> INPUT DATA:

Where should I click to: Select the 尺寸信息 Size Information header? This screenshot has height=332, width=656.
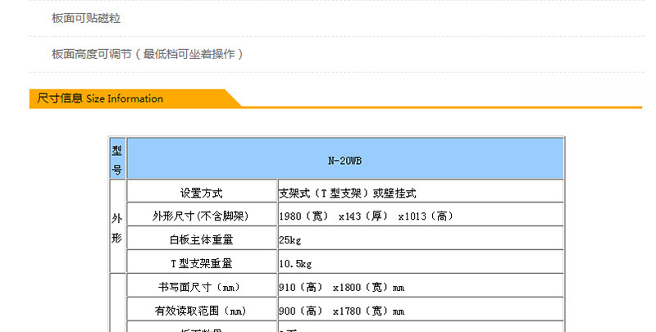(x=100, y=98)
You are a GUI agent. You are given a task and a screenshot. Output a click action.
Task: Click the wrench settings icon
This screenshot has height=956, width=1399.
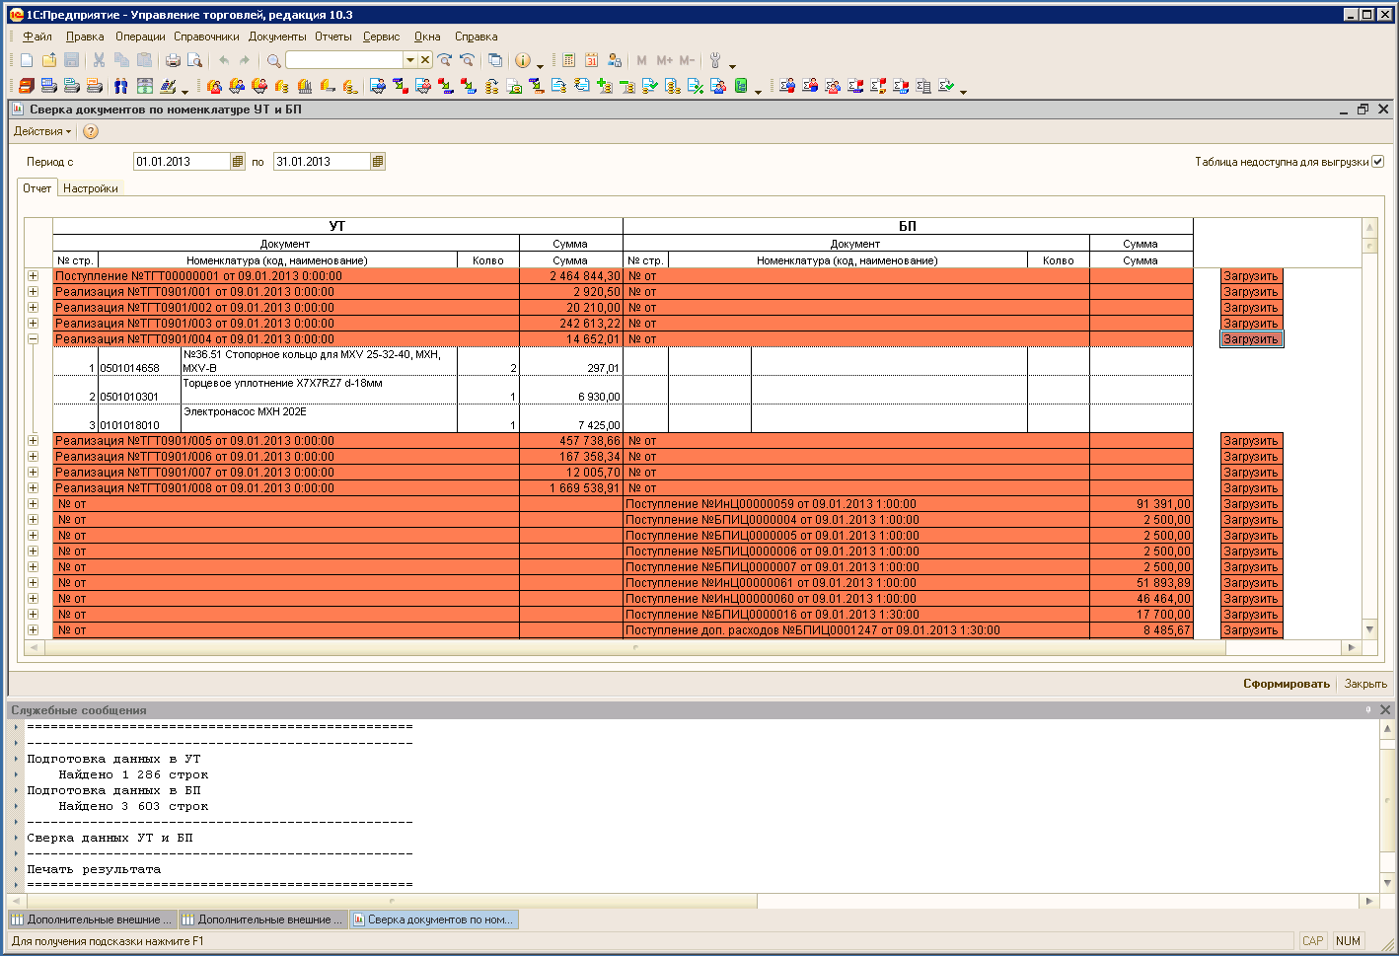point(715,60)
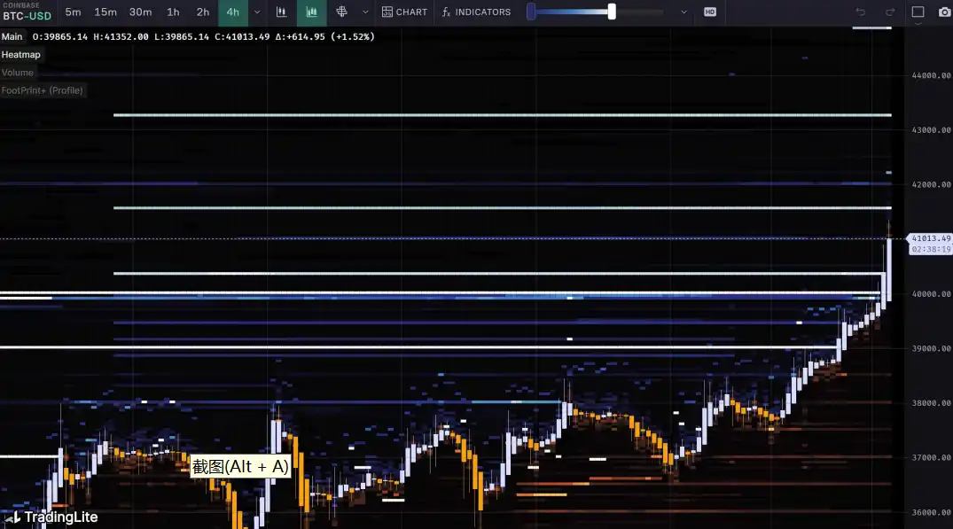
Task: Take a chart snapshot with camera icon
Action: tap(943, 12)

* * *

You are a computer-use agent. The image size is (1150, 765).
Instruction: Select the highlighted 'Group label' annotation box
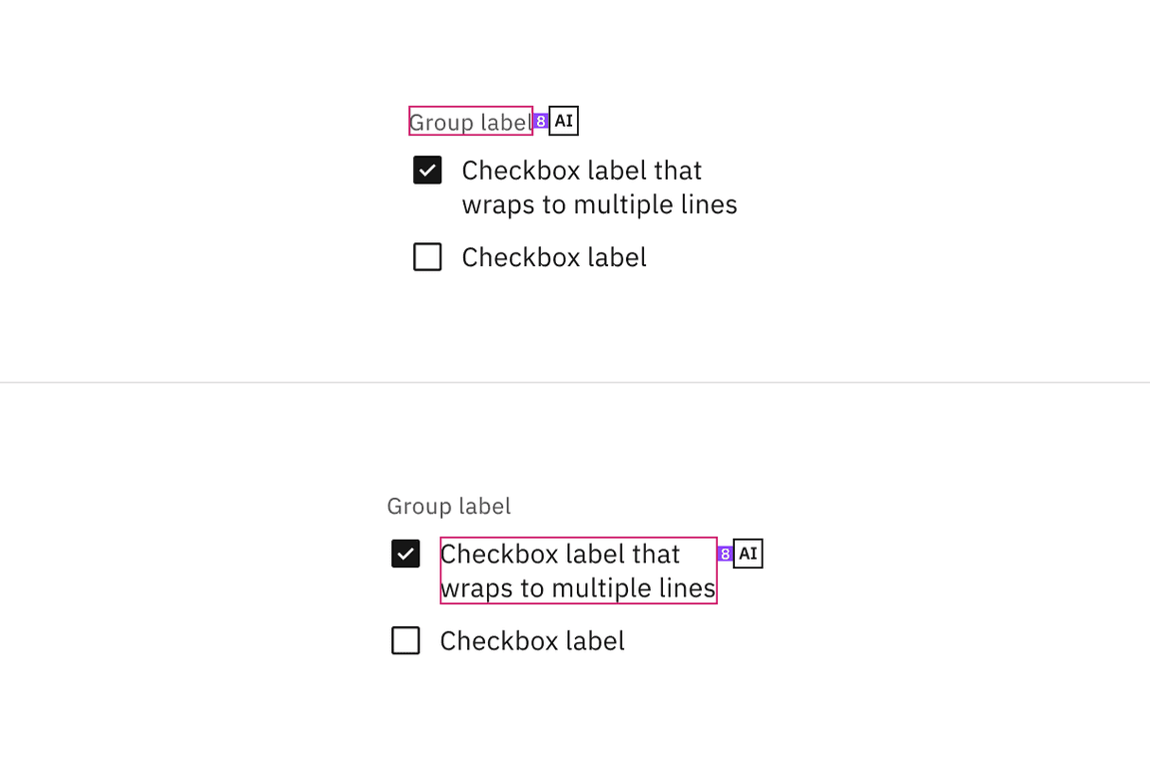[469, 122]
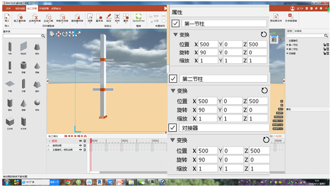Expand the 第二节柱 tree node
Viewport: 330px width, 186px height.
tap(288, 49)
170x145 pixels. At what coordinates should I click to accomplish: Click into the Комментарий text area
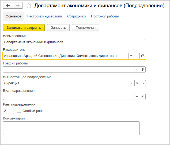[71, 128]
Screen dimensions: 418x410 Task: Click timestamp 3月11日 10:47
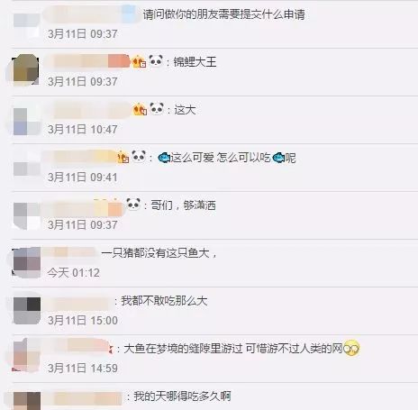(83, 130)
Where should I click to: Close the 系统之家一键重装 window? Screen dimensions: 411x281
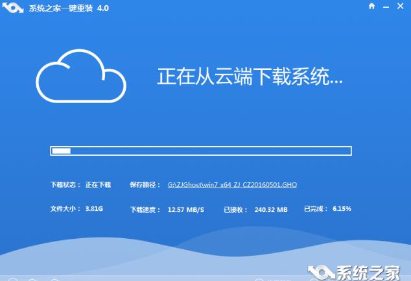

--

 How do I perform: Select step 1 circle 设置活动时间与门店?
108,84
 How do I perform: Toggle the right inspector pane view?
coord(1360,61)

> EXERCISE REQUIREMENTS: Skip every picture, and restate word for word only the lines above from the line containing "Where should I click to: Select" to the line containing "Task: Click the wrench settings icon", both of them included.

> TASK RESULT:
Where should I click to: Select the 尺寸信息 Size Information header? This screenshot has height=332, width=656.
(x=100, y=98)
You are a GUI agent. You are given a task and a screenshot. Output a click action.
Task: Click the wrench settings icon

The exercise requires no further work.